**ASSIGNMENT**
Search the entries for the line containing "Screen dimensions: 1509x812". Repeat it, then every line after it, exactly through the final line.

**DATA FOR ANALYSIS**
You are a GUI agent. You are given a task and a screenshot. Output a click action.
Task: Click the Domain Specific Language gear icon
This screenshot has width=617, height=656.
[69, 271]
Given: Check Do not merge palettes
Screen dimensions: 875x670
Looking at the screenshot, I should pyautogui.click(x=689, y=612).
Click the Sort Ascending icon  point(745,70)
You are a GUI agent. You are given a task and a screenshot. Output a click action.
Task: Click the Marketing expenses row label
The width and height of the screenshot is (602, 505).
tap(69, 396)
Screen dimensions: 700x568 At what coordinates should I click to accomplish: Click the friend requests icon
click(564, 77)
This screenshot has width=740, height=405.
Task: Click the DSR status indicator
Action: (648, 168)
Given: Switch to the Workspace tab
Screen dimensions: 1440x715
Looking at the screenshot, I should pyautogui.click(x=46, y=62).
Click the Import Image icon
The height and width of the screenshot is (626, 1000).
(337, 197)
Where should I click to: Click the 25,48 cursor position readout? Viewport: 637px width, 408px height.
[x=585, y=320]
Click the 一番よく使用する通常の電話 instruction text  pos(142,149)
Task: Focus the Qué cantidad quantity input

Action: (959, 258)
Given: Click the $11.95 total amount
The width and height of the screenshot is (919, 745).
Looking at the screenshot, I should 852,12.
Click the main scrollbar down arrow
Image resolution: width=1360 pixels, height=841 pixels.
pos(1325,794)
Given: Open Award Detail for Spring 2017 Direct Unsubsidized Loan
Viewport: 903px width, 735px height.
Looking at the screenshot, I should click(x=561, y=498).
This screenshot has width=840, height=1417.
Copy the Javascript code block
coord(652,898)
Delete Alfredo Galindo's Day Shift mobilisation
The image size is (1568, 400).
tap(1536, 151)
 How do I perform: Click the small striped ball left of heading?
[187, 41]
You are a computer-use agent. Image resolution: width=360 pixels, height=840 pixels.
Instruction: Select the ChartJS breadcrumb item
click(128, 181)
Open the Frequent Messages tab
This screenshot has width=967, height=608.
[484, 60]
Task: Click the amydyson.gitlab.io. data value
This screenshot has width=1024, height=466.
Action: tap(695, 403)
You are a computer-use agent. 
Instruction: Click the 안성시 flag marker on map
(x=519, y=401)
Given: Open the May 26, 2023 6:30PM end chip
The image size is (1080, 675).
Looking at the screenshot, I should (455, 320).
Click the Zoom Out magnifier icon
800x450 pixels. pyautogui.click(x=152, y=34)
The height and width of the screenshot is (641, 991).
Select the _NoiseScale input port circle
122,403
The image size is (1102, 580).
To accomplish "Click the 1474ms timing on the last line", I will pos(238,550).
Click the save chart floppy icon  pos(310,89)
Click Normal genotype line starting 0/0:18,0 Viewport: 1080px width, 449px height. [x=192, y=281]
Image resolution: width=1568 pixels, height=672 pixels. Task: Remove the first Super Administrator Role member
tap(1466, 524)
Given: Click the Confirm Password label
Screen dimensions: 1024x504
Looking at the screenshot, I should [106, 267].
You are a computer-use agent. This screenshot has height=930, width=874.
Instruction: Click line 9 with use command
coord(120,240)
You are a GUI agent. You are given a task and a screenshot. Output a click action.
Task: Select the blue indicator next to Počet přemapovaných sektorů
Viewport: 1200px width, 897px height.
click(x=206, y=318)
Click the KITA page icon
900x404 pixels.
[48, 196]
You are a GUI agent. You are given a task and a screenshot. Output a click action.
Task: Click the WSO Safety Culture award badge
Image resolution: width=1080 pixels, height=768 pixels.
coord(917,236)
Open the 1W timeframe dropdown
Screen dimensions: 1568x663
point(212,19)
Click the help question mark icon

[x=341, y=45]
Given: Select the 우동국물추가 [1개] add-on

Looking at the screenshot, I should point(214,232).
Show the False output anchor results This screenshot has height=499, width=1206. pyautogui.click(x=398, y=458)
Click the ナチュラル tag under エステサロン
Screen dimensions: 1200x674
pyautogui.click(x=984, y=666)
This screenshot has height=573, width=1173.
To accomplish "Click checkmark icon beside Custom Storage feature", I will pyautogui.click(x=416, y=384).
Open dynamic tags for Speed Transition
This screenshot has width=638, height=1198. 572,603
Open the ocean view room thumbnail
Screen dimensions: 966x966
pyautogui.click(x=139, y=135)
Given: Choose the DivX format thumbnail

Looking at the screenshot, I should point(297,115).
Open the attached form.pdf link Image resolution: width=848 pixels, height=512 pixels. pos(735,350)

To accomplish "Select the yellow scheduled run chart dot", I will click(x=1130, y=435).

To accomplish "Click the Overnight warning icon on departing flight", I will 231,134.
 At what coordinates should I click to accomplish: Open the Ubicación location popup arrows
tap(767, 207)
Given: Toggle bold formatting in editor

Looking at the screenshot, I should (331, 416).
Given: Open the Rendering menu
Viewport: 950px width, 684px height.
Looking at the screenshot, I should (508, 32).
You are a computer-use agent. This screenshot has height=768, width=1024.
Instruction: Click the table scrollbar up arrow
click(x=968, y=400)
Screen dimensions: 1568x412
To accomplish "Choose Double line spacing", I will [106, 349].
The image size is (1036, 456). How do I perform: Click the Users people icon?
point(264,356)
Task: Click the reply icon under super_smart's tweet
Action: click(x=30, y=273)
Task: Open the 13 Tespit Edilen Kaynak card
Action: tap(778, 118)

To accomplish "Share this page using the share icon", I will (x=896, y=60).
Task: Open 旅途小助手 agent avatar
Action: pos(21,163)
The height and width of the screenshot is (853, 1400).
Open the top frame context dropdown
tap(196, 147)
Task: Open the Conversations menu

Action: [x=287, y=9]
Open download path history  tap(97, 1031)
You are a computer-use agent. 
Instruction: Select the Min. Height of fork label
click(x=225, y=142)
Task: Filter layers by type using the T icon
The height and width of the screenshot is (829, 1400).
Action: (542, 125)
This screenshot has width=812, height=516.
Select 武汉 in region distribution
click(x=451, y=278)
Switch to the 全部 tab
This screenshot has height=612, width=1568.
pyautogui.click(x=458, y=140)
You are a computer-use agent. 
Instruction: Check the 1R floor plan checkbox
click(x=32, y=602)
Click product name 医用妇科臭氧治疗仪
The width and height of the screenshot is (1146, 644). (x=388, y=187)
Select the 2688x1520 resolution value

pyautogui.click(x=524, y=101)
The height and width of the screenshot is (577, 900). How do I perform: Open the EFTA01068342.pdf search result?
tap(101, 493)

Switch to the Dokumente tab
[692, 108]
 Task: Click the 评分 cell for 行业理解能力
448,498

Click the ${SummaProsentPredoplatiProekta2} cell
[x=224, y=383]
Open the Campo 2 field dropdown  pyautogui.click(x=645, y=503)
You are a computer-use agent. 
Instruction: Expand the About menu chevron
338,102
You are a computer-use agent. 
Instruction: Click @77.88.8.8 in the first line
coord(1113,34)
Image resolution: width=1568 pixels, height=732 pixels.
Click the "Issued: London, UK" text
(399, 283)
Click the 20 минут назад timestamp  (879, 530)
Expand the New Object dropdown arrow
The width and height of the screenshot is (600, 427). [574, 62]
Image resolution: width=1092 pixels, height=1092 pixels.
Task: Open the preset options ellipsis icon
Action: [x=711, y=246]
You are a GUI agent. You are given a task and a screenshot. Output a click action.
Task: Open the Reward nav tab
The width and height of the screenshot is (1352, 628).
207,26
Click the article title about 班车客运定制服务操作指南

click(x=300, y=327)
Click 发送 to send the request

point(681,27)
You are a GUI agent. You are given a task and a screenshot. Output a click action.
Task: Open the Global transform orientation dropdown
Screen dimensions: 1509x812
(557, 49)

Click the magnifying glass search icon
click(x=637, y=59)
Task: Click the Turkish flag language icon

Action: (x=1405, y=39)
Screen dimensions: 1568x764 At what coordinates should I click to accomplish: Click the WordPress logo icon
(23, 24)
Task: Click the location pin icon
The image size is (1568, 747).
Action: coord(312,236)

**EXERCISE SOLUTION**
Screen dimensions: 1509x812
(557, 49)

Click the magnifying glass search icon
click(x=637, y=59)
Task: Click the Turkish flag language icon

Action: (x=1405, y=39)
Screen dimensions: 1568x764 At what coordinates should I click to accomplish: Click the WordPress logo icon
(23, 24)
Task: Click the location pin icon
The image size is (1568, 747).
Action: coord(312,236)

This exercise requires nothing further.